Malheureusement le résultat pour ce genre de comportement sera toujours négatif. Il ne l’aimera plus et finira par la quitter. Mais si effectivement ses motivations sont tout autre et qu’elle veuille détruire les nerfs de son époux, le pousser à s’enfuir de la maison, le faire tomber dans un abime de délire et le détruire, elle aura alors réussi complètement dans son action.

Chère Dame ! Si vous aimez votre mari, alors vous devriez renoncer à ce comportement déplaisant et irrationnel. Sachez que ce genre d’attitudes, prisent dans des circonstances pas naturelles peuvent être à l’origine d’un crime.

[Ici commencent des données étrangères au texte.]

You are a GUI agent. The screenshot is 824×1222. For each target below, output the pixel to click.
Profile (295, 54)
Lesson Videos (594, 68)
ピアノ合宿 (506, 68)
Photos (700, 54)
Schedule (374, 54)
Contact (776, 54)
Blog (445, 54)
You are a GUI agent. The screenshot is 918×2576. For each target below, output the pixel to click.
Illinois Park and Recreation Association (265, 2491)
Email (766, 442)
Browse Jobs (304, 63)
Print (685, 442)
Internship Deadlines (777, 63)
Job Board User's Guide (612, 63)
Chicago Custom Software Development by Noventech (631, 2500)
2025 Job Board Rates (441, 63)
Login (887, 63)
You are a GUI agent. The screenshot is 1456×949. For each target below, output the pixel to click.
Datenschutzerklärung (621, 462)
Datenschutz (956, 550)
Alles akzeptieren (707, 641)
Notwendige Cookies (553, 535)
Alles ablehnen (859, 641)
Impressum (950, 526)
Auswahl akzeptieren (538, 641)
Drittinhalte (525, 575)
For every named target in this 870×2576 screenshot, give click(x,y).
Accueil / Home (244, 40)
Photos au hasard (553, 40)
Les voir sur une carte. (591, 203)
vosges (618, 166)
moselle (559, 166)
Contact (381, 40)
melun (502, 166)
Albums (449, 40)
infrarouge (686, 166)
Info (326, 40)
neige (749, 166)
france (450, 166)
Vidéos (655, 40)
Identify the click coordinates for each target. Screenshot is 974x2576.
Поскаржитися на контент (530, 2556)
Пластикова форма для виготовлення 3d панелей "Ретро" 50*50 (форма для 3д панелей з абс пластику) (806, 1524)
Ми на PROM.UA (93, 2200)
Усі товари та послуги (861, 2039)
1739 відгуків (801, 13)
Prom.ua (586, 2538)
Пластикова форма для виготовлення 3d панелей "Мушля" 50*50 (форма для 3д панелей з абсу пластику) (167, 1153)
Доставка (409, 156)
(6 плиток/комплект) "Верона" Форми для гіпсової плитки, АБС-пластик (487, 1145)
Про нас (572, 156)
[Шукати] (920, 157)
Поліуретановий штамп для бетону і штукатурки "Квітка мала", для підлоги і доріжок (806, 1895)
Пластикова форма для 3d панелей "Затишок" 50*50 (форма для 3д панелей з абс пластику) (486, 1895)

Ecoutez cette nouvelle : Lorsqu’il est rentré à la maison son épouse, sa fille de trois ans dans les bras lui a dit : « Deux de vos collègues sont venu à la maison pour vous insulter. Il est alors devenu hystérique et a poignardé sa fille avec un couteau qu’il tenait dans la main. Il a été condamné à quatre années de prison »[50].

 

[47] Journal hebdomadaire (Etilaat Haftégui) n° spécial du nouvel an 1352.
[48] Biharou-Anwar 76/363.
[49] mahadjatou Albayda 2/72.
[50] Journal Etilaat, Chamôré 13651/ 27 ôbône 1350.